▶ [本文]:
———

今回はコンカフェの歴史について書いてみるつもりです。といってもアンナミラーズのような制服が特徴的な90年代のカフェから今のコンカフェまでの歴史ではなくて、もっとさかのぼって明治時代のカフェーをコンカフェの源流だと考えてみたいのです。

『スナック研究序説 日本の夜の公共圏』によると明治時代、欧米のカフェを元に男性であるギャルソンの代わりに日本では女給を配したところからカフェーは始まったらしいです。
カフェーでは、美人女給を揃えているところもありましたが、メインは料理や酒だったようです。関東大震災後、女給のサービスを売りにしたカフェーが増えていき、女給は給料がチップ制であったため、段々過激サービスに流れるようになっていきました。
体を押し付けて接客することもあり、今のホステスみたいな接客スタイルになり、枕営業みたいなのもあったみたいです。
昭和3年には大阪資本のエロを売り物とするカフェーが東京に進出し、カフェーはさらにエロを競うようになっていきました。第二次世界大戦後、半公認の売春エリアである赤線青線地域でかつての遊郭や新規業者がカフェーという名目で営業を始めました。またもやカフェーという名前に性的な要素が加わっていき、それまでのカフェーはバーやクラブに改称していきました。ちなみに関西のほうでは遊郭がカフェーではなく、料亭と称して営業を始めたようです。カフェーの歴史は健全なものからより性的なものへと変化していく歴史だったようです。

———

▶ [問題文]: カフェーの歴史を扱った本文を、その最後の文の後から書き継いでください。 この後に続くリストは、この作業には使いません。

▶ [データ欄]:
———

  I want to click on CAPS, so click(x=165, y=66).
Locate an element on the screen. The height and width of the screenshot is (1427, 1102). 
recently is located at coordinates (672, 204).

———

▶ [結果]:
昭和初期、女給がメインコンテンツになったカフェーのなかにカフェ・タイガーという店がありました。この店は女給の人気投票があり、ビール一本頼むと投票券一枚もらえました。菊池寛はお気に入りの女給に投票するために150本もビールを購入し、飲みきれないので車で持ち帰るという事件を起こしています。この店は、永井荷風が通っていた店で、荷風は『つゆのあとさき』というカフェーを舞台にした小説を書いています。カフェーの女給と文学の組み合わせでは、他にも林芙美子はカフェーに勤めていた経験を『放浪記』に記しているし、織田作之助の「夫婦善哉」の舞台の一つはカフェーですし、谷崎潤一郎「痴人の愛」のナオミはカフェーの女給という設定になっています。

カフェーのサービスが過激化する前の明治30代、40年代は現在のコンカフェに近い形態であったようです。やはり、チップ制を取り入れたために生活の苦しい女給たちはできるだけ客に来てほしいので、サービスが過剰になっていきました。今のコンカフェはドリンク1杯飲ませるとキャストに100円入るというようにかなりバックは安いですが、歩合制の割合を高めると昔のカフェーの歴史を見る限り、過剰サービスしたり客と繋がりやすくなってしまうので、基本給を保証した上で、バックはそれくらいでいいのかもしれません。

今は一部コンカフェでエロいサービスを取り入れる動きが出ていますが、それだとただの歴史の繰り返しにすぎないし、面白くないと思います。そういう安易な方向にいかないで、今の時代はSNSもあり、ネットもあるのだから、そういうツールを活かして健全なままでサービスを差別化して運営していってもらいたいです。エロを求めるなら別の業態の店に行けばいいわけですし。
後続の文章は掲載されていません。